His suggestion that I agree with is freeing up some of the restrictions on the mapmakers--if Blizzard wants more diversity then that's one way to do it.  However, his old school idea of going back to having separate maps for casuals and pros is a complete non-starter: fans want to play on the same maps as their favourite players (one commenter wrote, "Locking out 95% of the player base from advanced maps doesn't seem like a good idea").  I do think he could have tried a little harder to identify what "standard" could mean--reading through the TL thread a couple of people have tried:
(tokinho) Usually can take 2 bases with a relatively small choke and a third with a much larger one. Usually there is a positional high ground outside the third base and a place inside the main where a drop could occur. ... Since +1 and +2 upgrades are huge for terran bio, and Tech comes into full force around the same time. TvP will always like maps that have those timings thus having 2 base play with a risky third is more effective. The only one that remains is PvZ. Which usually does well with a large open area and then chokes on either side of the map. Usually there is almost no fights PvZ until one big battle which usually the zerg is trying to prepare for in the open are and the protoss is trying to find ways to push across that space.

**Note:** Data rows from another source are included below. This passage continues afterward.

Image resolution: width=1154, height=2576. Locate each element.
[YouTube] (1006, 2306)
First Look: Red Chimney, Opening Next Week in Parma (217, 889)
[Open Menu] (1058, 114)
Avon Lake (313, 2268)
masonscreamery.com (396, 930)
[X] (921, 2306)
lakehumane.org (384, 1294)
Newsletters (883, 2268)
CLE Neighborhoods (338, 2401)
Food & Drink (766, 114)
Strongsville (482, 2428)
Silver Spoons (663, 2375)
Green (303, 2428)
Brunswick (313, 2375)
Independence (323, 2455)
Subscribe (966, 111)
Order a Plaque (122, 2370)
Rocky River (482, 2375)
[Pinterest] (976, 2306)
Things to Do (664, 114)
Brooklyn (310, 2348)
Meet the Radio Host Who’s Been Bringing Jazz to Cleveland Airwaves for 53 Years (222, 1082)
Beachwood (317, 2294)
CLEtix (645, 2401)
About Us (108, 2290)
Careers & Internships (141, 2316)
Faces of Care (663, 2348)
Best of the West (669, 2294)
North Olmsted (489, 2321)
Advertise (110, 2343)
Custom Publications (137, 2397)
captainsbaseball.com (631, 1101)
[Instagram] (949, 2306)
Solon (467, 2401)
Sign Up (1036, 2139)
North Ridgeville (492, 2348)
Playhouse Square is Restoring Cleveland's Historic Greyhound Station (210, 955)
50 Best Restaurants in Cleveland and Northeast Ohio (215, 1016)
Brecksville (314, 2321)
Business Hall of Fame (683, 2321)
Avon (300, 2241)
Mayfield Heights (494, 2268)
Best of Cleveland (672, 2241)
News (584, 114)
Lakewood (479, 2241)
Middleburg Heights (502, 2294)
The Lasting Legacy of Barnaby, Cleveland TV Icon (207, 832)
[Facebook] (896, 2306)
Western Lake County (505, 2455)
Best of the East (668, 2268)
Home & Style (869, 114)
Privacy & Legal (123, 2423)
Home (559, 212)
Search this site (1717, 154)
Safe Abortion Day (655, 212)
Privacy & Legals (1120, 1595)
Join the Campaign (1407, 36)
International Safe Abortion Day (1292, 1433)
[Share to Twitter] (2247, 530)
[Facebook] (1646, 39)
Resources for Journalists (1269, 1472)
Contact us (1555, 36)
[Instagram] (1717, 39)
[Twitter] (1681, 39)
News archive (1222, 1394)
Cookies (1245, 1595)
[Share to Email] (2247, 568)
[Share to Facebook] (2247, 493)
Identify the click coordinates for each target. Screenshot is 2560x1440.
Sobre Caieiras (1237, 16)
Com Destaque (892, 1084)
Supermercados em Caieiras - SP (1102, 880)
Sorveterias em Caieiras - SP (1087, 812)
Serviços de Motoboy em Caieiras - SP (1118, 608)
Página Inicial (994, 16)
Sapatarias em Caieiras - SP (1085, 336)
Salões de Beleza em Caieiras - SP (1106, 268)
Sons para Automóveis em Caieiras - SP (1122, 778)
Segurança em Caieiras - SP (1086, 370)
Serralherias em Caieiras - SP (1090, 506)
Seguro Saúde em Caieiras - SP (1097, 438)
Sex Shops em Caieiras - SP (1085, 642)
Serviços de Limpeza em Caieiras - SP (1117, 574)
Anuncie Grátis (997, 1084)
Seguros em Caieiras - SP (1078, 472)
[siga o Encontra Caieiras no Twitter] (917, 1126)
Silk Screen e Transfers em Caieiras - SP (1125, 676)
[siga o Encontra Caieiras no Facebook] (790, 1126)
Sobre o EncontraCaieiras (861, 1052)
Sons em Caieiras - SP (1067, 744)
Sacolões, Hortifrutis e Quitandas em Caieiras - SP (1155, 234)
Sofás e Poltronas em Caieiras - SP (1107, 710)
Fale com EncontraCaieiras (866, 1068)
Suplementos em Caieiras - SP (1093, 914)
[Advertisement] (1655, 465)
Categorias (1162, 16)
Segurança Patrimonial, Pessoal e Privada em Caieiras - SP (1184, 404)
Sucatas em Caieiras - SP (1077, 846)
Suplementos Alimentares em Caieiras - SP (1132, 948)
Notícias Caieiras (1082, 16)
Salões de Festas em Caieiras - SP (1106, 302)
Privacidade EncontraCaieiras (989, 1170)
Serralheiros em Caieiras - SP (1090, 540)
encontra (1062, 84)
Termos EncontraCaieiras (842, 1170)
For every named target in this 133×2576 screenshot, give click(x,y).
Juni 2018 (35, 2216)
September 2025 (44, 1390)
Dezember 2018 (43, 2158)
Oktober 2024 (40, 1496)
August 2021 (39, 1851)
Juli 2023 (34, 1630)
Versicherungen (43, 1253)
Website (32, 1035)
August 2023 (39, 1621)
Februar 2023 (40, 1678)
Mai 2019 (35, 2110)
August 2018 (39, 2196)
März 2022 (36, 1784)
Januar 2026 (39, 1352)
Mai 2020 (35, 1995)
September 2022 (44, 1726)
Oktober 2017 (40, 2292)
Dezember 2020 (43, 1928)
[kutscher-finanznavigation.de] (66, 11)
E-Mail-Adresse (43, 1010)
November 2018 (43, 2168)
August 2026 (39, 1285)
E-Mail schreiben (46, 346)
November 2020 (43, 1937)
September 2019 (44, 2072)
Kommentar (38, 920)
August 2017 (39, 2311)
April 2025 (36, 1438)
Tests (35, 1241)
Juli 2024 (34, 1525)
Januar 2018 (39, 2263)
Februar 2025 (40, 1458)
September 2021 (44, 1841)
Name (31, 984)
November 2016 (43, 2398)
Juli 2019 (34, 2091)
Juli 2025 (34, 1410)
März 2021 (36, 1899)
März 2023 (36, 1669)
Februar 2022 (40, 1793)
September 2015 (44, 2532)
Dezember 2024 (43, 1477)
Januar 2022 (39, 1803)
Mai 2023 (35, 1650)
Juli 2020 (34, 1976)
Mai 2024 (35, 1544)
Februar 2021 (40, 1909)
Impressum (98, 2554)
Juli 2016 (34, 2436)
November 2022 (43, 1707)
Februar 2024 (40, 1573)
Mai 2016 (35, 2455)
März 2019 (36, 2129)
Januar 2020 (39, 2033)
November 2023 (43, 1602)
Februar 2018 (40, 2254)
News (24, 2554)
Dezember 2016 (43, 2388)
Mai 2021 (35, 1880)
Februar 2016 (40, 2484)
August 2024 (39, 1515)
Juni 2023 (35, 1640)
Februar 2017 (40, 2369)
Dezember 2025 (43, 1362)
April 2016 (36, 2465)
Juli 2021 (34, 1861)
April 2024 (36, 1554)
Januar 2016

(Big J) On any HotS map zerg had to open 3 hatch against Protoss. Terran had to open 3 CC/hellions against Zerg. Protoss had to open 2 base colossus on any map against Terran and so on. The variations you are talking about are adjustments or metagames to these builds that come after you have studied them for months or years and that will naturally arise in any strategy.  "3 rax reaper" is not the end of the build order evolution if this build stays good. At some point it may split into variations like "2 rax 5 reaper" or "3rax 8 reaper" or "3 rax reaper until you die". In the same manner that 3 CC/hellion evovled into various builds like 3CC hellion/banshee-->Mech or Bio or 3CC hellion double ebay or even the metagaming "he won't baneling bust me because it's bad against 3CC/hellion" gasless 3CC Bomber build. But the skeleton opening was always the same and very similar. Radically new maps have the potential to spawn radically new builds to call standard on these maps. The prerequisite for this is a robust balance and design of the races so that you don't have to rely on the gimmicks-that-have-become-standard like a 9-wide ramps and X-rush distance. 
This isn't to say the above is necessarily correct, but it's the kind of thing that could have appeared in the piece.  As a fan I like to see a variety of strategies--even fun ones like HOTS muta-ling-bane vs bio-mine eventually got tired.  My preference would be to ensure all units are viable giving them a place in the game and so far LOTV has done that better than any previous iterations of the game, but there's always room for improvement.

More fundamentally related to this question is a much more interesting one: is gameplay diversity what attracts fans?  Clearly skill alone isn't particularly important.